1 Kommentar 5.7.06 10:25, kommentieren

Sommerfreuden

Altstadtfest. Unsere kleine Innenstadt verwandelt sich, Bierbänke auf den Straßen, Stände mit Essen und Trinken überall, ein Riesenrad mitten im Zentrum. Musik flirrt durch die Luft. Und überall Menschen, bekannte Gesichter, die man nur ein oder zweimal im Jahr bei solchen Gelegenheiten sieht. Wie als ob sie eigens dafür aus ihren Löchern gekrochen kommen. Es ist das endgültige Zeichen dafür, dass Sommer ist. Ausnahmezustand, überall fröhliche Begrüßungen, Umarmungen. Am Freitag abend gings los mit einem Nachtflohmarkt, bummeln, schauen, ratschen... Vorher war ich allerdings noch mit meiner Mama auf einer Jungggesellenversteigerung! Echt witzig, und wer sich jetzt fragt welcher vernünftige Mensch da mit seiner Mutter hin geht: Sie hatte die Karten und hat mich mitgenommen!
Gestern dann unser Gottesdienst, der bis auf kleine Pannen gar nicht so schlecht war. Hinterher die Erleichterung, wieder mal ein Projekt geschafft, mein letztes in diesem Jahr, für das ich hauptverantwortlich bin. Anschließend unser Danke-Schön-Grillen. Natürlich auch der plötzlich aufkommende Nationalstolz, Weltmeister der Herzen...
Dann wieder mit Freunden in die City. Da steppte der Bär, verschiedene Life-Bands, Bombenstimmung. Lässig mit einem Flügerl in der Hand an der Freiluft-Bar stehen, hemmunglos mit Männern flirten, die man schon eine Ewigkeit kennt, kurz vor Mitternacht die obligatorische Riesenradfahrt inklusive einsetzender Melancholie beim Blick auf die nächtliche Stadt. Dann wieder Tanzen und Partyhits mitgröhlen, weiterziehen in Erdings einzige Diskothek, weiterfeiern bis vier Uhr morgens. Ein unbestimmtes Glücksgefühl, wie ein kleiner Rausch. Selig ins Bett plumpsen. Es ist Sommer!

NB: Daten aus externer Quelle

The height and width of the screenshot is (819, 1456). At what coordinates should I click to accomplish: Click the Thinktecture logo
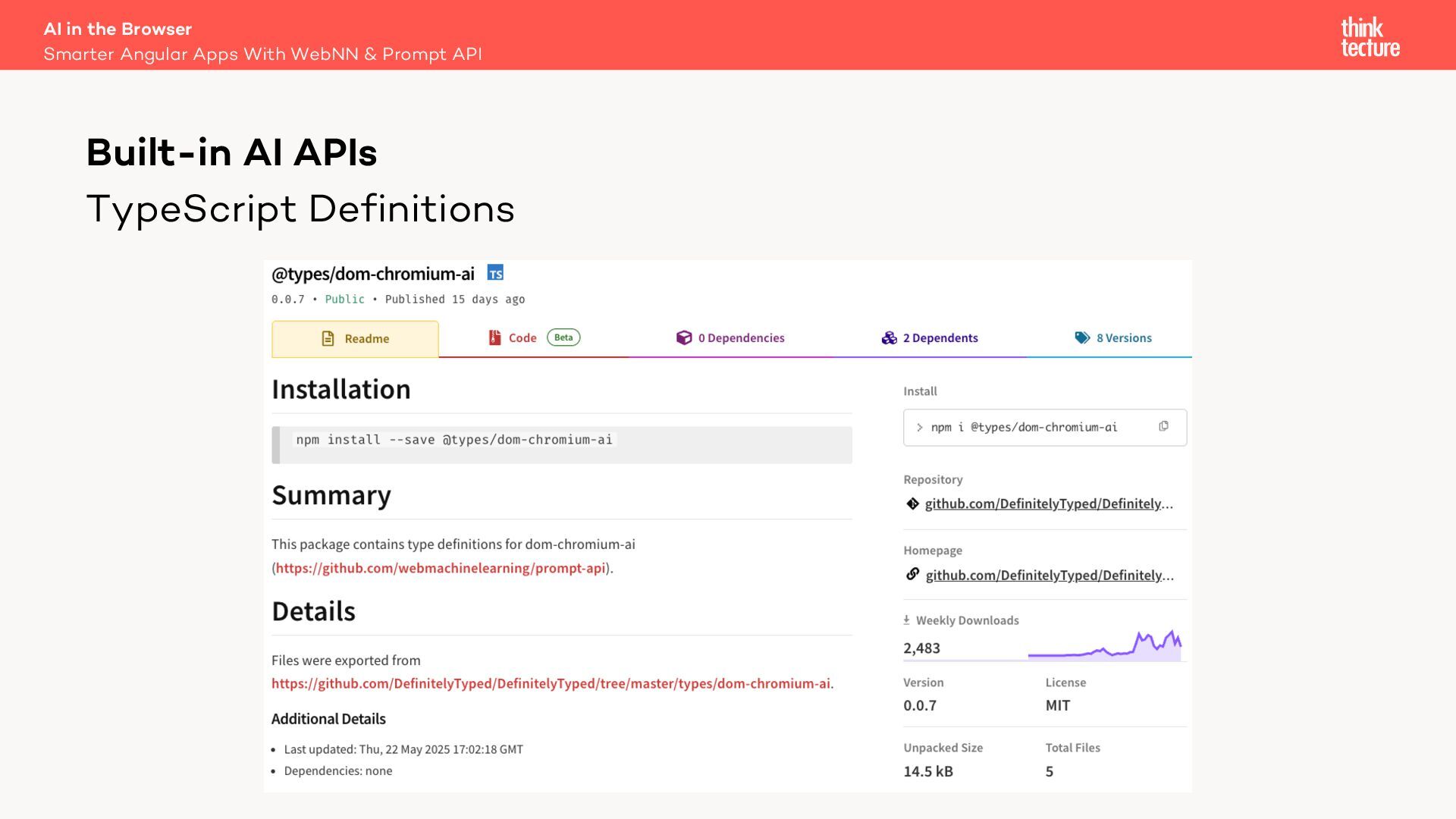(1370, 36)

2 Kommentare 9.7.06 12:21, kommentieren

Kopf voll!

Große Pläne auf die ich mich freue, aber gleichzeitig Angst davor habe, gefühlte tausend Erwartungen, von denen ich nicht mal 1 Prozent erfüllen kann. Idealbilder, denen ich garnicht entsprechen will. Menschen, denen ich gerne nah wäre, die aber so unendlich fern sind und das nicht nur physisch. Geliebte Menschen, die mir das Leben zu entreißen droht. Ohnmacht. Hilflosigkeit. Ich hasse das.
Wo führt das hin? Was wird morgen sein???